En Afrique du Sud, Malema et l’EFF s’apprêtent à jouer un rôle majeur dans l’opposition, une stratégie qui devrait leur permettre de compenser les pertes du dernier scrutin. Le programme du parti, avec le slogan «Une Afrique sans frontières» [“Une Afrique sans frontières”]n’a pas réussi à convaincre les électeurs, davantage intéressés par les questions nationales. L’entrée au gouvernement de l’Alliance démocratique, souvent qualifiée de « parti blanc » et accusée de vouloir rétablir l’apartheid en Afrique du Sud, ne devrait pas changer cette tendance.

Vers un « printemps africain » ?

La montée en puissance de Pastef, de l’EFF et d’ACT-Wazalendo et la notoriété de leurs dirigeants sur la scène internationale s’expliquent par les événements de la période 2008-2014. Dans un monde encore sous le choc de la crise de 2008, le « printemps arabe » a entraîné la chute du président libyen Mouammar Kadhafi, le début de la guerre civile en Syrie et de faux espoirs de démocratie en Tunisie et en Égypte. C’est en réaction à ce contexte instable, mais aussi à une crise démocratique qui couve depuis les années 1990, que ces mouvements ont émergé en Afrique subsaharienne.

Les dirigeants de ces partis ont des parcours très différents. Julius Malema a quitté l’African National Congress (ANC), dont il avait dirigé le mouvement de jeunesse, pour fonder l’EFF, tandis que Zitto Kabwe a fondé ACT-Wazalendo après son exclusion du principal parti d’opposition, le Chadema. Ousmane Sonko, quant à lui, s’est fait connaître comme agent des impôts sénégalais en créant un parti antisystème avec le soutien des douaniers.

En Afrique du Sud, la période post-Thabo Mbeki a été marquée par la remise en cause progressive de l’accord politique conclu par Nelson Mandela en 1994, qui mettait fin au régime de l’apartheid et à la domination de la minorité blanche. Les Sud-Africains noirs avaient le sentiment d’avoir conquis leur liberté politique, mais restaient laissés pour compte dans l’économie nationale.

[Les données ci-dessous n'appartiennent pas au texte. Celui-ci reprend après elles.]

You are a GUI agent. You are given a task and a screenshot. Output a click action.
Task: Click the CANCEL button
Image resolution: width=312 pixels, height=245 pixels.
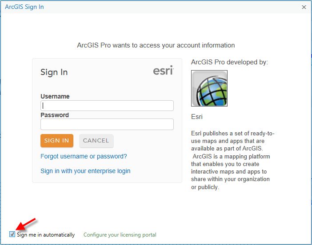[x=96, y=141]
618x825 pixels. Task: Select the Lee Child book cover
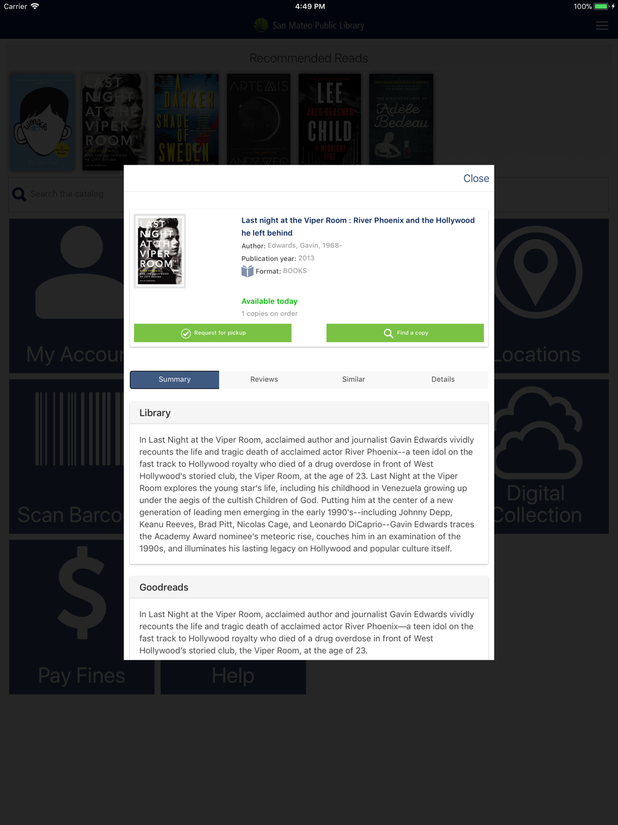(330, 119)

L’EFF a profité de cet élan contestataire pour mettre en avant la revendication de la restitution des terres au nom de la liberté économique des noirs. Malema s’est imposé comme un champion de l’autonomisation économique des Noirs, critiquant la réticence de l’ANC à redistribuer les terres de la minorité blanche à la majorité noire. L’EFF pourrait aussi bénéficier du rejet de Jacob Zuma et de son parti, l’ANC, qui, à la tête d’un État corrompu livré aux intérêts privés, cumule querelles internes, difficultés économiques et popularité en baisse, d’où ses résultats catastrophiques aux élections de mai. .

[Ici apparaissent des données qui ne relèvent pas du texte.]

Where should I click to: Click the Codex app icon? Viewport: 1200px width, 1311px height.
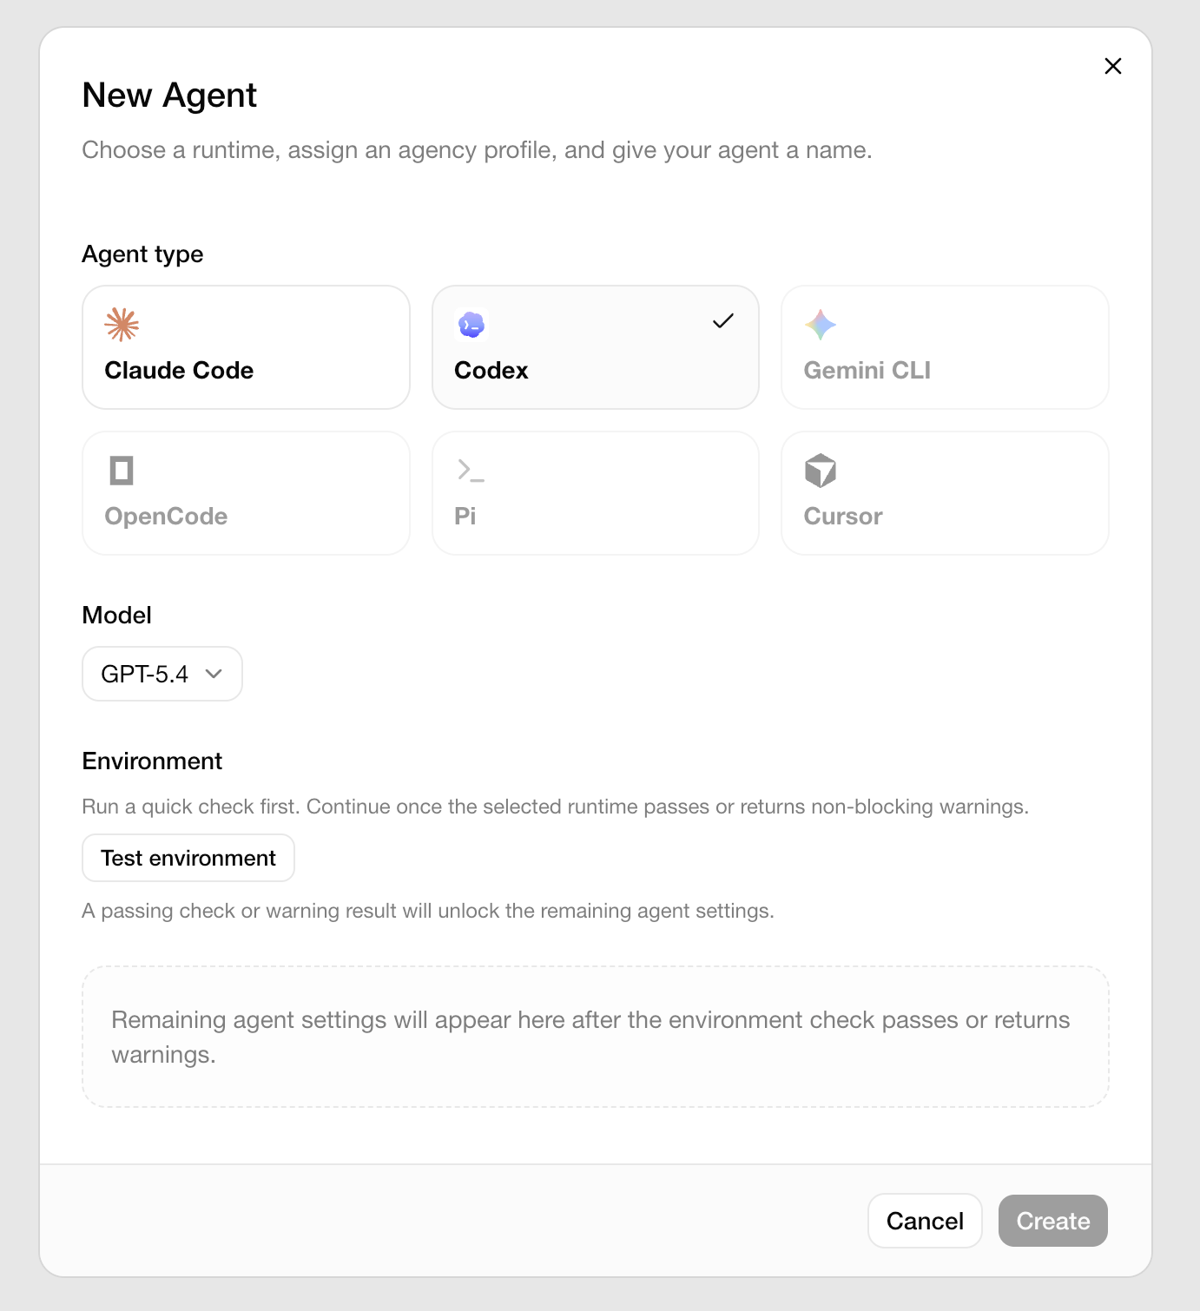pyautogui.click(x=471, y=324)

Souveraineté monétaire et nationalisme des ressources

En Afrique de l’Ouest francophone, la population réclame la souveraineté monétaire et la fin de la Françafrique, ce système néocolonial imposé par la à ses anciennes colonies. Au Sénégal notamment, le rejet du franc CFA a pris de l’ampleur dans les manifestations contre l’impérialisme français et contre cette monnaie héritée de la colonisation.

Ousmane Sonko, ancien percepteur soutenu par les syndicats de fonctionnaires des impôts, a ainsi articulé un discours contre les Français, qu’il accuse d’avoir conservé leur contrôle sur l’économie sénégalaise.

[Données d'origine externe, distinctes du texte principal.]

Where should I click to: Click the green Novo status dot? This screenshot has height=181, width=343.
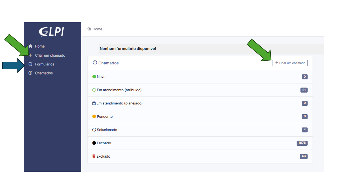pos(94,77)
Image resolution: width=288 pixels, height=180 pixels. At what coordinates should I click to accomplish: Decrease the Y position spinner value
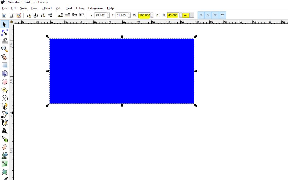(x=129, y=17)
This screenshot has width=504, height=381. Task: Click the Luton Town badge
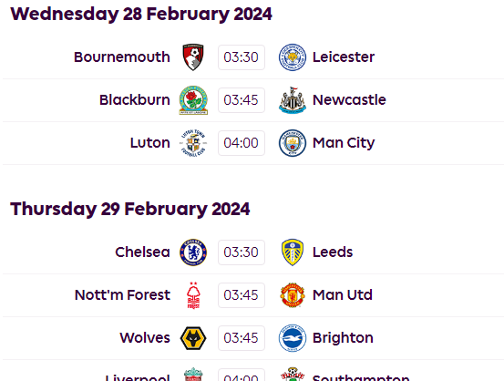click(x=193, y=143)
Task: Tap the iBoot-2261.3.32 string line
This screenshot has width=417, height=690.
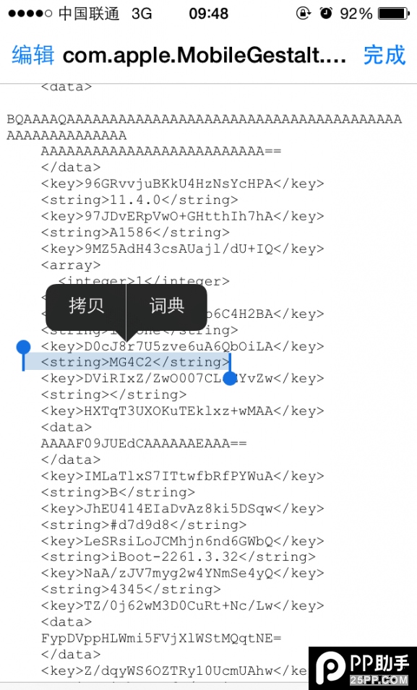Action: (x=179, y=556)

Le rejet de la France et la lutte contre la corruption ont été les clés de la victoire de Pastef à l’élection présidentielle. Au Sénégal et dans d’autres pays africains, on attend de voir si le parti réussira à transformer le pays, question qui déterminera l’éventuelle exportation de ce modèle politique vers d’autres pays africains.

En Tanzanie, 2014 a marqué l’apogée du « nationalisme des ressources » : les mobilisations contre la monopolisation des ressources dans le sud du pays par des sociétés étrangères se sont soldées par la mort de plusieurs manifestants sous les balles de la police, avant que l’armée n’intervienne pour réprimer le mouvement.

Dans les mois qui suivent, un scandale lié à la production d’électricité éclate, révélant le détournement de plus de 250 millions de dollars et déclenchant une vague de démissions parmi les cadres gouvernementaux. Zitto Kabwe se positionne alors comme porte-parole de la contestation, contre la corruption endémique dans l’administration tanzanienne et pour la mise des ressources naturelles au service de l’intérêt général.